I've gone over some older posts from people sharing their reporting stats, and I think a reasonable guess for how the accuracy is being calculated (in PHP), is something like:
$accuracy = ceil($good / ($good + $bad) * 100);
Hazarding a guess on top of a guess, I'd say that theymos probably likes doing it this way (that is, using
ceil rather than
round) because it biases things toward more people feeling better about their stats (probably he's trying to avoid a situation where too many people get into score-maintenance mode and do less reporting than they otherwise might).
If someone wanted to calculate things differently, I suppose they could do it from a userscript or something. For example, here's what my own "Report to moderator" page looks like:

But, if I hit
Ctrl+Shift+K (I'm in Tor Browser on Linux, BTW), and I execute the following JS:
(function() {
const div = document.querySelector('tr.windowbg > td > div');
const info = div && div.innerText.match(/ \d+% accuracy \((\d+) good, (\d+) bad,/);
if(info && info.length == 3) {
const good = parseInt(info[1]);
const bad = parseInt(info[2]);
const accuracy = (good / (good + bad) * 100).toFixed(2);
div.innerHTML = div.innerHTML.replace(/\d+% accuracy/, accuracy.concat('% accuracy'));
}
})();
Then my page looks like:
If anyone wants to embed or adapt the above JS into their project, then, please feel free, but, be aware of two things:
(1) I wrote it very quickly and haven't tested it much (and, even if I had written it carefully and then tested it thoroughly, my JS is often unidiomatic).
(2) Don't trim the leading space from the first regex unless you understand why it's there (that is, if you do remove it, then you should probably find a different way to achieve idempotence).
Hmm... I should have done this beforehand, but, after writing the above, I
searched BitList for things that theymos might have said about reporting, and found this:
Since so many people have so many reports, I changed the percentage on the reports page so that it uses proper rounding instead of ceil() and shows 1 decimal.

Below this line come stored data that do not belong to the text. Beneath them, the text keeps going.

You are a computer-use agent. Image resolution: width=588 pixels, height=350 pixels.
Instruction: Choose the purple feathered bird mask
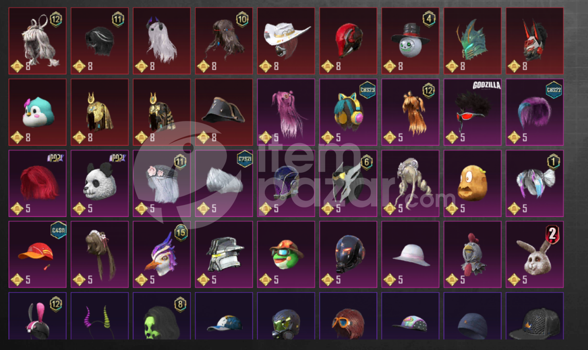[162, 254]
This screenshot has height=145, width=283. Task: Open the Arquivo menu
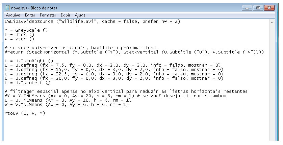[x=13, y=15]
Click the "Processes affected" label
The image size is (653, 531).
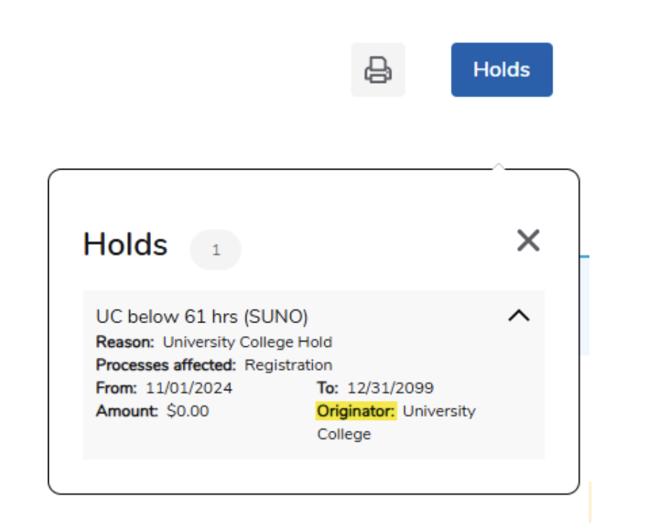tap(165, 365)
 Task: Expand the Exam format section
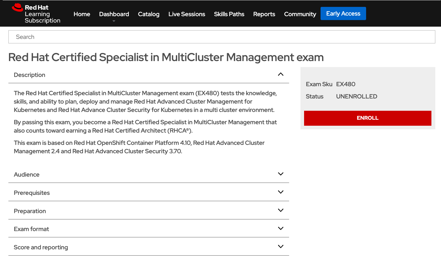point(281,228)
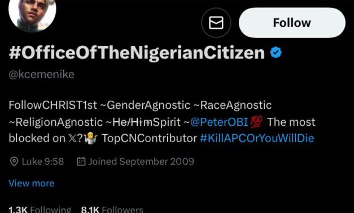Expand profile details with View more

click(32, 183)
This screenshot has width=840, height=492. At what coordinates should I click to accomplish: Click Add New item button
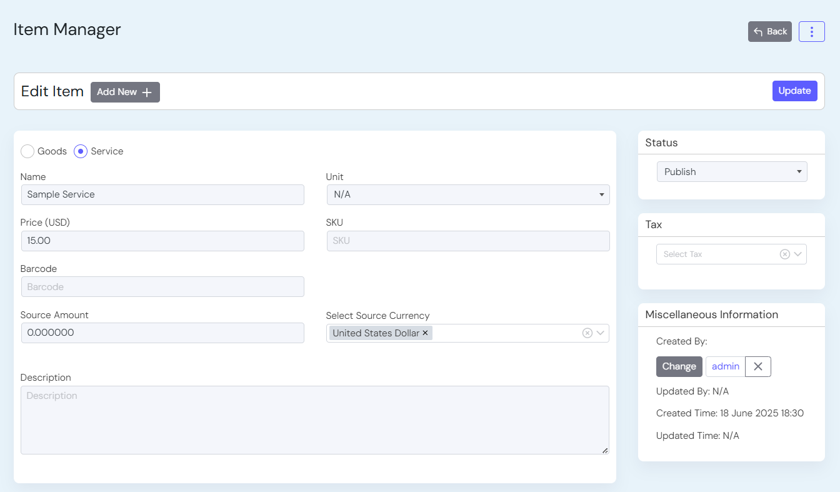pos(125,92)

Actually, I changed my mind. This would probably make people feel subconsciously paranoid about reporting.
I also bumped into OP's reply to that post:
So, I think we can consider this question to have been "asked and answered" (a long time ago).

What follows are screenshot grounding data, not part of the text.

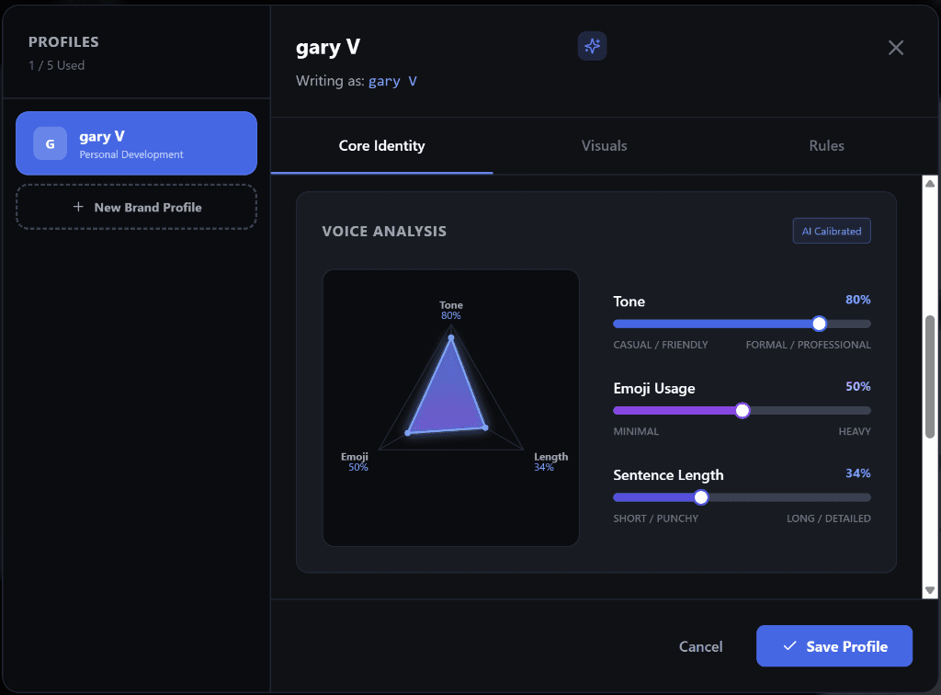Click the AI Calibrated badge
The width and height of the screenshot is (941, 695).
point(831,232)
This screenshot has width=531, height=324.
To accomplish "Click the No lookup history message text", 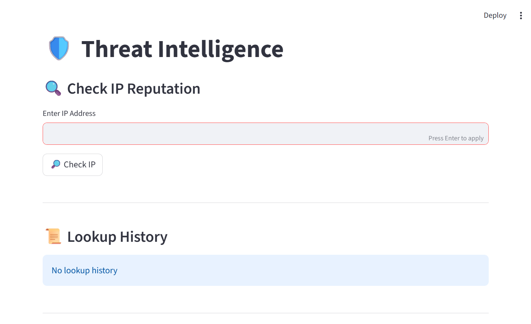I will 85,270.
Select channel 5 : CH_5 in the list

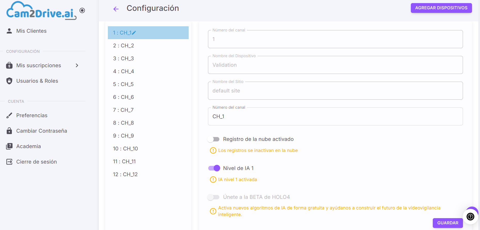148,84

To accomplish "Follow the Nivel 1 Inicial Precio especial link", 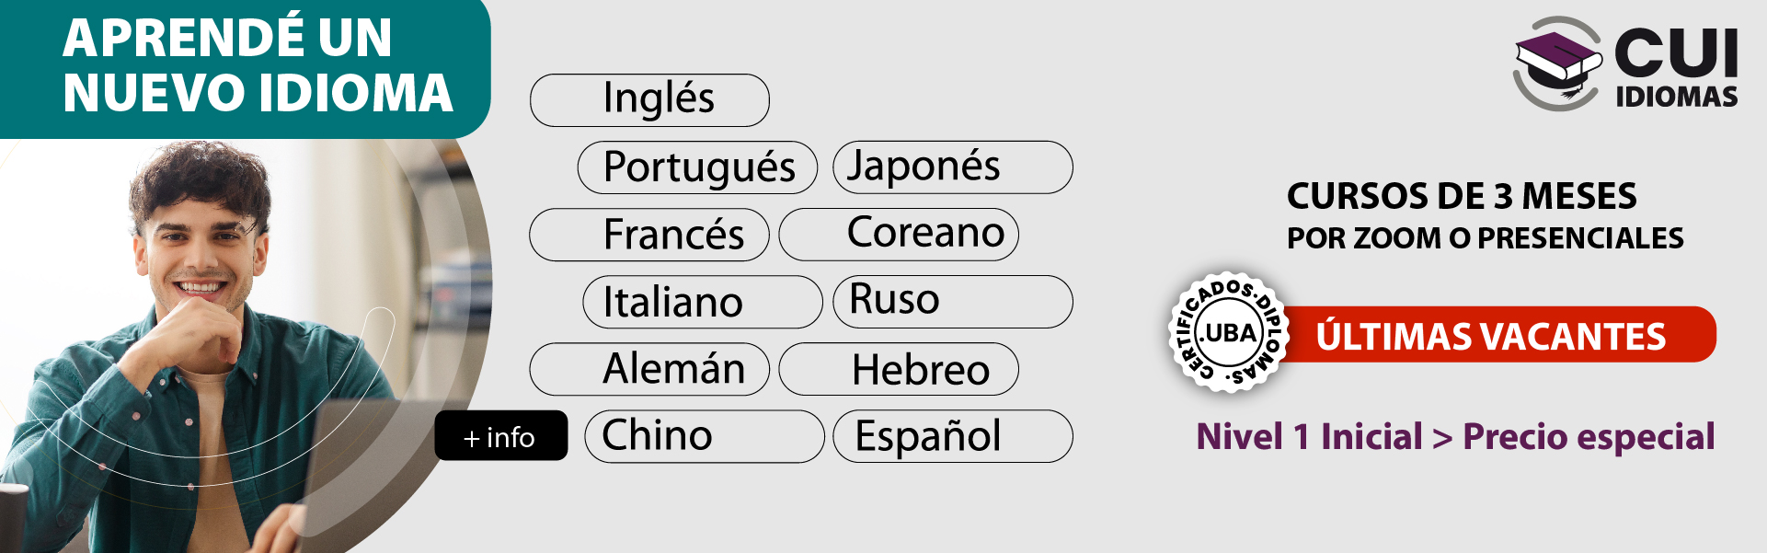I will coord(1455,436).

One final thought: I don't think many people realize the
extent to which theymos believes that users shouldn't lose any sleep over their accuracy. For example, I thought I had internalized the whole "one accurate report is worth many inaccurate reports" thing, but, I obviously hadn't, because bumping into the below quote was still something of a surprise to me:
Any accuracy percentage above ~25% is probably fine.